To kolejna odsłona cyklu „Sztuka w przestrzeni publicznej”, której organizatorem jest Fundacja „Nowa przestrzeń sztuki” – kieleckich kolekcjonerów Doroty i Tomasza Tworków.
Prezes Fundacji Dorota Tworek podkreśliła, że współpracuje od dawna z twórcą instalacji. – Gdy pokazał nam swoje projekty postanowiliśmy go zaprosić. Sztuka ma wiele oblicz i jeszcze więcej przestrzeni na tworzenie jej, poza tym, za każdym razem chcemy prezentować coś nowego, a Kuba to prezentuje – stwierdziła.
Sam artysta podkreślał, że pomysł na stworzenie „zjadacza” nie przyszedł z dnia na dzień. Już kilka lat temu artysta realizował projekt dotyczący maszyn przemysłowych. – Stworzone instalacje miały za zadanie oczyszczanie przestrzeni muzeów, w tym – metaforycznie, ze starych pomysłów znajdujących się w tych miejscach. Projekt ten zmienił przeznaczenie, przede wszystkim ze względu na coraz większa świadomość społeczeństwa na temat istoty ekologii, w tym świeżego powietrza – mówił w trakcie wernisażu Kuba Bąkowski. Twórca postanowił więc, że włączy swoje konstrukcje w rzeczywistość codzienną i tak powstał niebieski zjadacz kurzu.

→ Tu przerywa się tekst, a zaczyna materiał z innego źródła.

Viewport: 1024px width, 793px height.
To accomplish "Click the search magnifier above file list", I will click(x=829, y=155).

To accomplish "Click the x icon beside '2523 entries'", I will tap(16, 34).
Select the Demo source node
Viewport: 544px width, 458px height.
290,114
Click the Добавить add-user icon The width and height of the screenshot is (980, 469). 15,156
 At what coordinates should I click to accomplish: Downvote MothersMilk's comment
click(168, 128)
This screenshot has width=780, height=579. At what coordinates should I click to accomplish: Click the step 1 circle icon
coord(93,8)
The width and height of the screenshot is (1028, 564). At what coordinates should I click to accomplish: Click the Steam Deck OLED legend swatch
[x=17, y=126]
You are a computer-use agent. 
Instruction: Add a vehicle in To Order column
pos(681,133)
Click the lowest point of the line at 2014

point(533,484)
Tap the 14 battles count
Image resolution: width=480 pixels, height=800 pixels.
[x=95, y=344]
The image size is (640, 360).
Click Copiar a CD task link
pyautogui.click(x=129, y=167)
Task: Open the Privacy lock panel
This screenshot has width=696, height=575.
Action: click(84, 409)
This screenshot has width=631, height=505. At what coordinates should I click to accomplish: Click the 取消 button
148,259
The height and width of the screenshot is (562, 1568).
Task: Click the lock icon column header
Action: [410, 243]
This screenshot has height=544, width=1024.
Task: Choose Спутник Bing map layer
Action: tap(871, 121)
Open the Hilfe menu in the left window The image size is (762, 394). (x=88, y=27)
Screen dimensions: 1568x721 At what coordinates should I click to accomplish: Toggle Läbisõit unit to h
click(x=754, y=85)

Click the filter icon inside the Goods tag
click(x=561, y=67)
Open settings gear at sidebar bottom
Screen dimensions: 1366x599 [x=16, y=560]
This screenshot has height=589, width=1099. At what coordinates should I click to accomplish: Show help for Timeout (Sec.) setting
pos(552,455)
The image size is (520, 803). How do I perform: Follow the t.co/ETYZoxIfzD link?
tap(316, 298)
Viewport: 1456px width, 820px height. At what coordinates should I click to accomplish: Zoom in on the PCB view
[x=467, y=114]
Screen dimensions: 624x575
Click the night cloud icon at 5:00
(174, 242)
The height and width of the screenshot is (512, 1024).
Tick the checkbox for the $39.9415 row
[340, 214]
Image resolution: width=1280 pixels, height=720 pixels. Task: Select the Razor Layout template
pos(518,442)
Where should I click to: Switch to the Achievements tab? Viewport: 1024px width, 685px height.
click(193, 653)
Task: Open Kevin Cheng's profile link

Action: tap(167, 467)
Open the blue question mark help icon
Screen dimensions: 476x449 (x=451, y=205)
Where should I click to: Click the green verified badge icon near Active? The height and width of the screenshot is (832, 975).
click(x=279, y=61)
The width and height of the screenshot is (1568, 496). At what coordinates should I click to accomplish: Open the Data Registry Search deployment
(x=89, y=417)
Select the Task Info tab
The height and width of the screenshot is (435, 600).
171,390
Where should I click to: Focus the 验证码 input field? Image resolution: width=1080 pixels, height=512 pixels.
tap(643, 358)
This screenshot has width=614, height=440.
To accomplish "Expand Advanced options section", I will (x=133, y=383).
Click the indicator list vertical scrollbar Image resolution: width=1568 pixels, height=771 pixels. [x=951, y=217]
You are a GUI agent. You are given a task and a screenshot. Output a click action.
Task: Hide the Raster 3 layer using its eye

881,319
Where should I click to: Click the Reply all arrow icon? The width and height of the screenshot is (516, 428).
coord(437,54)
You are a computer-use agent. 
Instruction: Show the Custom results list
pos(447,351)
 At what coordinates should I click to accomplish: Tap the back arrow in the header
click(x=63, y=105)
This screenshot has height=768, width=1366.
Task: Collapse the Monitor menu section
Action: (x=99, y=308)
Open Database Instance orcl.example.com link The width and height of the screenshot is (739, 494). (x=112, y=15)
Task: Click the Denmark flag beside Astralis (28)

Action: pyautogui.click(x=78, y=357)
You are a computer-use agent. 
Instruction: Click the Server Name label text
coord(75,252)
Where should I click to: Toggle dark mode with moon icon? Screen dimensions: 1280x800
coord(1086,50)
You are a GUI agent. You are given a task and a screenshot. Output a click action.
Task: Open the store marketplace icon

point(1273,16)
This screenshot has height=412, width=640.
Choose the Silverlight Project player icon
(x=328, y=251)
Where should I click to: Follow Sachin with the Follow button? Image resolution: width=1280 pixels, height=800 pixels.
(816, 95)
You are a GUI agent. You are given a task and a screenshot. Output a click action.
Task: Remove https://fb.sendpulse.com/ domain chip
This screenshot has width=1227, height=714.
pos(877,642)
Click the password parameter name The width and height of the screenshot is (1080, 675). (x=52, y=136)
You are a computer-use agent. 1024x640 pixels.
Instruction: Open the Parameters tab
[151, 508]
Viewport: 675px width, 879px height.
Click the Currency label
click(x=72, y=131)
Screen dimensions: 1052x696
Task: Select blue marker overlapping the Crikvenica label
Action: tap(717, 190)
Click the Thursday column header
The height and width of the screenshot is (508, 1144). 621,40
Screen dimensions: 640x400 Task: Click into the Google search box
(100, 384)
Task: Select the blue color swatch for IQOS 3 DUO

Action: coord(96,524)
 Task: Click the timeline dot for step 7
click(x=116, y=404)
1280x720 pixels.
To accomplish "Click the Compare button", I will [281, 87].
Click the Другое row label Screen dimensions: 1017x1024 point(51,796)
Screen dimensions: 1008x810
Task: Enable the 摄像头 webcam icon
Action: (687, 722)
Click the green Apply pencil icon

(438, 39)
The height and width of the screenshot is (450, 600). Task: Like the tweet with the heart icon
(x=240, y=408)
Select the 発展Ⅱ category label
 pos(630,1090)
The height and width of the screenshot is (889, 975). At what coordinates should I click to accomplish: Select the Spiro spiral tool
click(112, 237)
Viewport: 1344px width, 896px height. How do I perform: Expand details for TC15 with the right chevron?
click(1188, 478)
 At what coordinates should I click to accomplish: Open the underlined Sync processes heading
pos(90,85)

Dzieło oprócz funkcji estetycznych ma pełnić także praktyczną rolę. Zjadacz kurzu oczyści z pyłu powietrze w centrum Kielc. Rzeźba jest wyposażona w specjalistyczne przemysłowe filtry wychwytujące cząstki smogu. Stan filtrowanego powietrza będzie można na bieżąco sprawdzać na stronie internetowej zjadzaczkurzu.org.